Reflections on the Shootings at Chardon (OH) High School

From Fox News.

One student was killed and four were wounded during a shooting early Monday at an Ohio high school, authorities said. A suspect, whose name has not been released, is in police custody. Civil deputy Erin Knife with the Geauga County Sheriff’s Office said the shooting was reported around 7:30 a.m. Monday at Chardon High School. The suspected gunman, believed to be a student, fled the school on foot and was later apprehended after turning himself in. Authorities have not released the juvenile’s name because he has not been charged yet.

Read it all and weep over this sad, sad story.

UPDATE: Tragically, two more students have died. A terrible tragedy gets worse. May God have mercy on our souls.

Once again evil has reared its terrible ugly head, this time manifesting itself in another school shooting. Every time we hear stories like these, we ask the question, “Why did God allow this to happen?” Even with all our technology and enlightened thinking, we still don’t know what to do with the problem of evil when it confronts us.

What follows are my own theological musings on this question. I don’t claim to have all the answers and the Bible is quite reticent about addressing this question. We are told, for example, that the serpent tempted Eve and caused the downfall of the human race. But we aren’t told why the serpent was in paradise in the first place. Having said that, I do think there are some partial explanations for why God allows evil to happen, especially when the evil is directly tied to human sin as in this awful story.

In my recent sermons I have talked about God’s purpose in creation and how human sin turned away from God’s creative purpose for us. God created humans to be his image-bearers, to reflect his goodness and love out into the world as wise stewards of his creation.

Like it or not, understand it fully or not, this is the main way God chooses to interact with his worldthrough the wise stewardship of humans who reflect God’s goodness and love.

Sin occurs when humans fail to live up to these tasks of being God’s image-bearers and wise stewards, when we seek to reflect our own damaged image out into the world (or reflect the world’s brokenness instead of God’s goodness back to itself). When that happens, sin also serves as a conduit for evil of all kinds. Thus we see kids shooting other kids, among other things. No one, I repeat, no one, who is God’s true image-bearer would do what happened today.

That, I think, is primarily why God allows evil to exist–because God operates mainly through wise human stewardship and we are more often than not unwise. God allows evil to exist, not because he doesn’t care about us or is a distant God who is far removed from the activities of his creation and creatures, but because God has given us the freedom to be stewards in the manner he created us. Otherwise we would be slaves and not human at all. And if that were the case, we would be incapable of having a real relationship with God. Of course that would be directly antithetical to God’s good creative purposes for us. So when we abuse the freedom God gives us and fail to be wise stewards and/or outright reject God’s call to us to be his image-bearers and turn almost completely inward on ourselves and our own brokenness and evil (as the shooter clearly did), evil is allowed to happen. To the cognate question as to why God has chosen to establish the ground rules for interacting with his creation in this manner, I wouldn’t have a clue.

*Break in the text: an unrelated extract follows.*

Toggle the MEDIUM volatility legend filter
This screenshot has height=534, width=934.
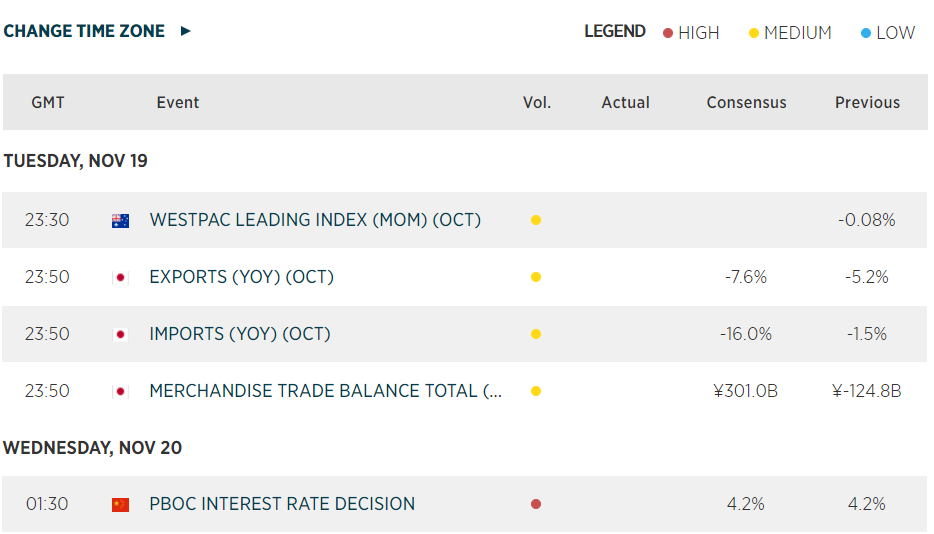coord(790,33)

Sin caused the world to fall under a curse and we are called to bring God’s healing love to others by being God’s true image-bearers by following Jesus in the power of the Spirit. The more we know God, the less tolerable sin is for us and the more we are enabled by the Spirit to reflect God’s love and image out into his world. Simply put, we become what we worship. Clearly the shooter did not have any remote image of God in him, at least when he did his heinous work, and we see what happens when we refuse to be the humans God calls us to be.

None of this is going to be of any comfort to those who have lost loved ones today or who have wounded children fighting for their lives in the aftermath of these shootings. Neither does it negate or diminish the terrible tragedy that occurred today and our hearts our broken as we grieve for the family of the dead students and pray for those wounded in this attack. Likewise, God’s heart is broken because this is not what he created humans for. When I am overcome by grief over evil like this–as I am today–I try to remember the cross, where Jesus, God himself, suffered and died for us to defeat evil and show us the way back to being truly human, the way God intends for us to be human, and so to bring his healing love and redemption to a world created good but now terribly broken and weighed down by sin and evil. And yes, that means we need to be praying for the shooter as well, that God turns his heart back to God.

A suffering God like that surely takes no pleasure in murder and surely grieves with us all on this dark day.

Let us pray. Merciful God, hear the cries of our grief, for you know the anguish of our hearts. The evil behind these shootings is beyond our understanding and more than we can bear. Accept our prayer that as Daniel, Demetrius, and Russell have been released from this world’s cruelty so may they be received into your safe hands and secure love. We pray that justice may be done and that we may treasure the memory of their lives more than the manner of their deaths. For Christ’s sake. Amen.